-- EXERCISE --
Give an exact reproduction of the lines from the one with "Click the required" to the final line of the entries below, both ends included, and omit the pictures.

-- RECORDS PROVIDED --
——————————
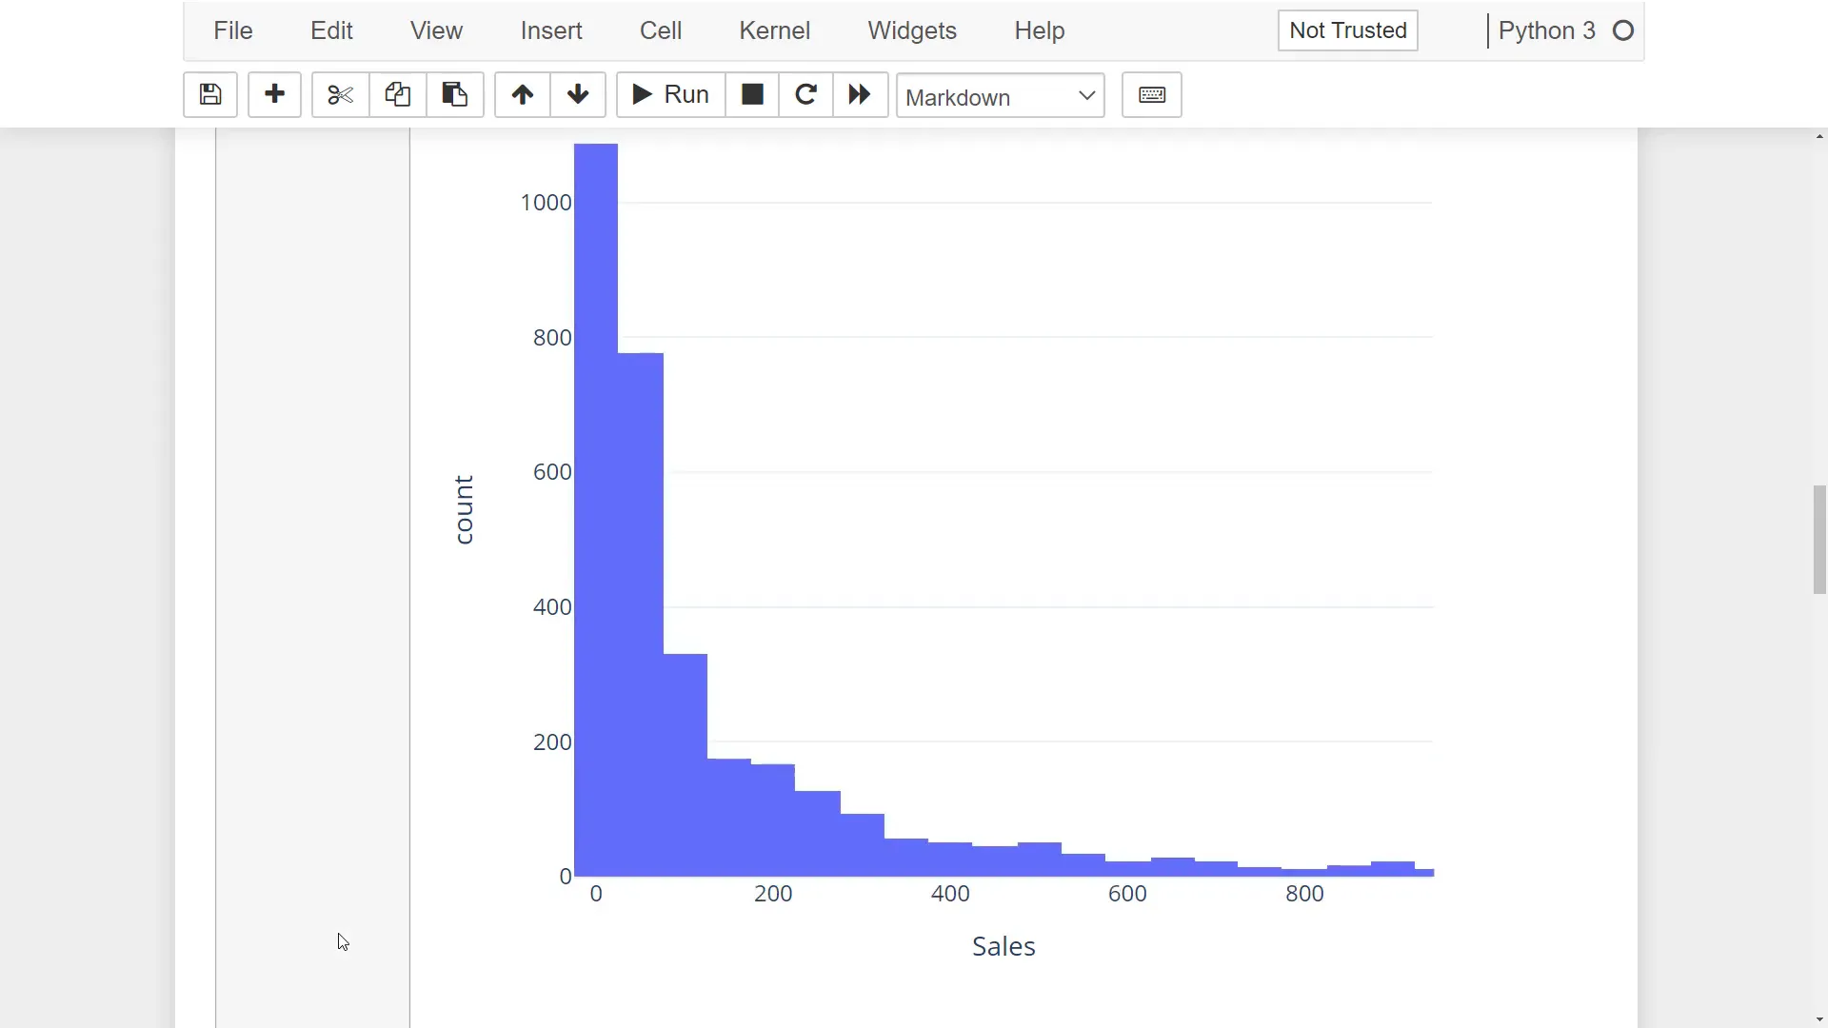The height and width of the screenshot is (1028, 1828).
Task: Click the Not Trusted button
Action: pyautogui.click(x=1346, y=30)
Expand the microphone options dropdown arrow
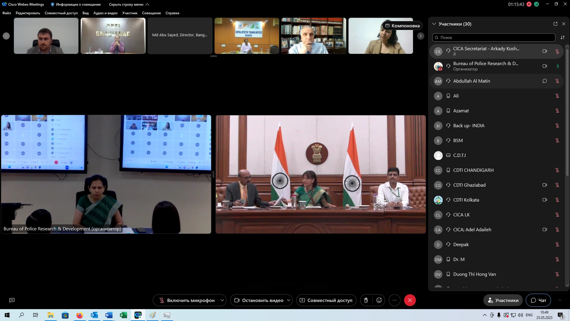The image size is (570, 321). tap(222, 300)
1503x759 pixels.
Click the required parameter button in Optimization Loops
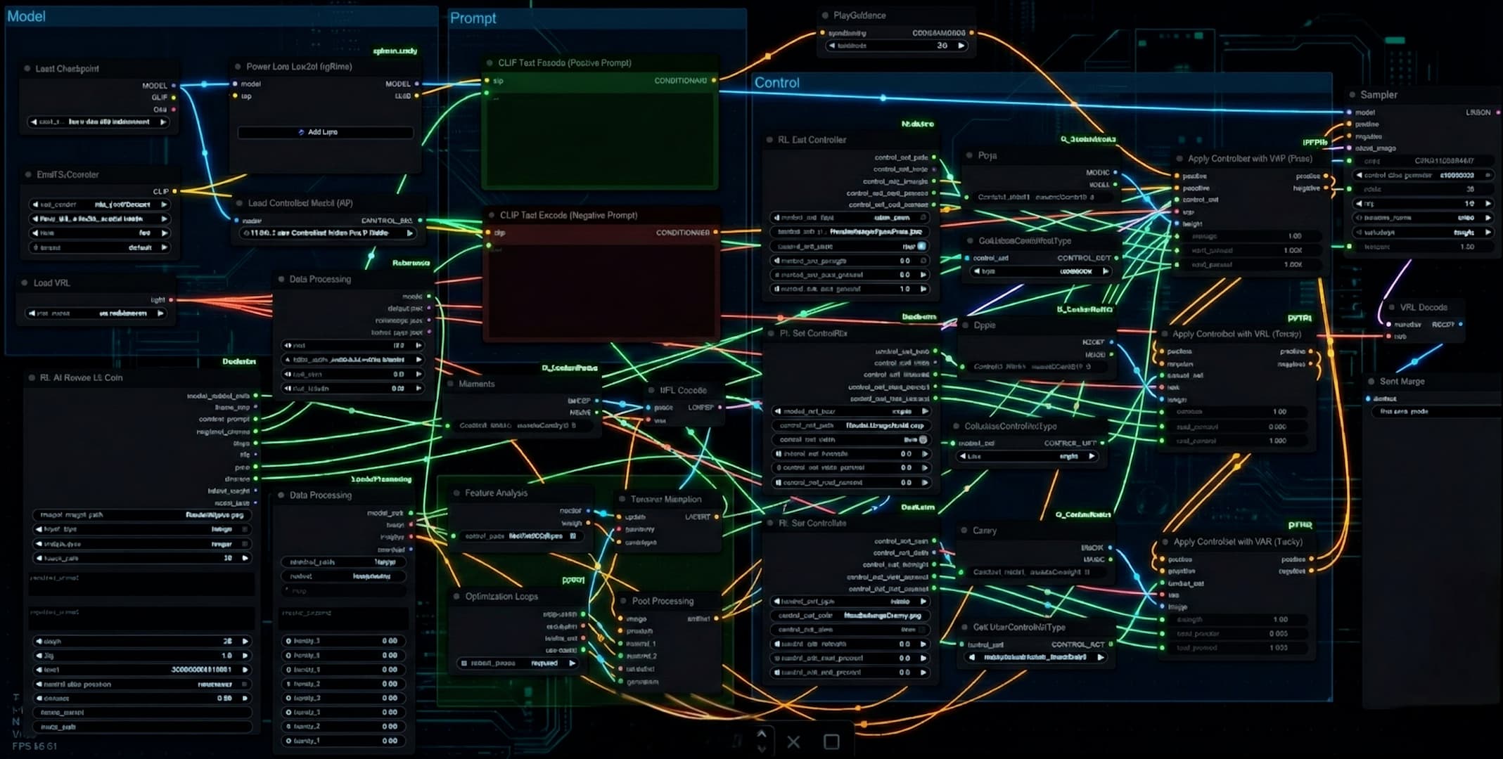click(x=519, y=663)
——————————
-- TASK RESPONSE --
Click the required parameter button in Optimization Loops
click(x=519, y=663)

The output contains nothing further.